(Supplied information begins)
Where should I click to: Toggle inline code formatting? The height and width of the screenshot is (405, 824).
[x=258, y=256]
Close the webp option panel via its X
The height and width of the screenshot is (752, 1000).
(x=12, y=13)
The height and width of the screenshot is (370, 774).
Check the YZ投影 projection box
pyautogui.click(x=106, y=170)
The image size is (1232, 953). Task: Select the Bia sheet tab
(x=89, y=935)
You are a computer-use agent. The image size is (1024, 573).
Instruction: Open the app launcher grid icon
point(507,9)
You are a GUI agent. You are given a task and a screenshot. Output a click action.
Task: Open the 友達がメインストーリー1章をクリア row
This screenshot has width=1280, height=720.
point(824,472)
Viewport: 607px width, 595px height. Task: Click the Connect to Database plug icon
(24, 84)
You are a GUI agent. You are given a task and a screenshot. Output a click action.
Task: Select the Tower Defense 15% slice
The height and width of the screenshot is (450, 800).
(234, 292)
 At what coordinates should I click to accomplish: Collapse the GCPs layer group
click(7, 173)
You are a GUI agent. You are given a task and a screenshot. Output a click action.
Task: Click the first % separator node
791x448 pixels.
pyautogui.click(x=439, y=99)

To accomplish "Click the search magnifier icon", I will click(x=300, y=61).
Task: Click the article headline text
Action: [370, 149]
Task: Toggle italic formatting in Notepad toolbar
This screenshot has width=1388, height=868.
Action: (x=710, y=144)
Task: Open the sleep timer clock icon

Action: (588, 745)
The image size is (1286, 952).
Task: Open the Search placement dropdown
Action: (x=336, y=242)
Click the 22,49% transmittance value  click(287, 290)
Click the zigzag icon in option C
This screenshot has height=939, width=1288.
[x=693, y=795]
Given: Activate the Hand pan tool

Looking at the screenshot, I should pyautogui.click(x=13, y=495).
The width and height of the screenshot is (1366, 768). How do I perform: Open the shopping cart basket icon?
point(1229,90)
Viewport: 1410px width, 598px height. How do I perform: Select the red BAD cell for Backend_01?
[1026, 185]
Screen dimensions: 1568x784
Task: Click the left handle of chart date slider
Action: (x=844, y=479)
(Supplied information ends)
This exercise requires all the entries to be written out again exactly.

Where should I click to: Toggle inline code formatting? The height and width of the screenshot is (405, 824).
[x=258, y=256]
Close the webp option panel via its X
The height and width of the screenshot is (752, 1000).
(x=12, y=13)
The height and width of the screenshot is (370, 774).
Check the YZ投影 projection box
pyautogui.click(x=106, y=170)
The image size is (1232, 953). Task: Select the Bia sheet tab
(x=89, y=935)
You are a computer-use agent. The image size is (1024, 573).
Instruction: Open the app launcher grid icon
point(507,9)
You are a GUI agent. You are given a task and a screenshot. Output a click action.
Task: Open the 友達がメインストーリー1章をクリア row
This screenshot has width=1280, height=720.
point(824,472)
Viewport: 607px width, 595px height. Task: Click the Connect to Database plug icon
(24, 84)
You are a GUI agent. You are given a task and a screenshot. Output a click action.
Task: Select the Tower Defense 15% slice
The height and width of the screenshot is (450, 800).
(234, 292)
 At what coordinates should I click to accomplish: Collapse the GCPs layer group
click(7, 173)
You are a GUI agent. You are given a task and a screenshot. Output a click action.
Task: Click the first % separator node
791x448 pixels.
pyautogui.click(x=439, y=99)

To accomplish "Click the search magnifier icon", I will click(x=300, y=61).
Task: Click the article headline text
Action: [370, 149]
Task: Toggle italic formatting in Notepad toolbar
This screenshot has width=1388, height=868.
Action: (x=710, y=144)
Task: Open the sleep timer clock icon

Action: (588, 745)
The image size is (1286, 952).
Task: Open the Search placement dropdown
Action: (x=336, y=242)
Click the 22,49% transmittance value  click(287, 290)
Click the zigzag icon in option C
This screenshot has height=939, width=1288.
[x=693, y=795]
Given: Activate the Hand pan tool

Looking at the screenshot, I should pyautogui.click(x=13, y=495).
The width and height of the screenshot is (1366, 768). How do I perform: Open the shopping cart basket icon?
point(1229,90)
Viewport: 1410px width, 598px height. How do I perform: Select the red BAD cell for Backend_01?
[1026, 185]
Screen dimensions: 1568x784
Task: Click the left handle of chart date slider
Action: (x=844, y=479)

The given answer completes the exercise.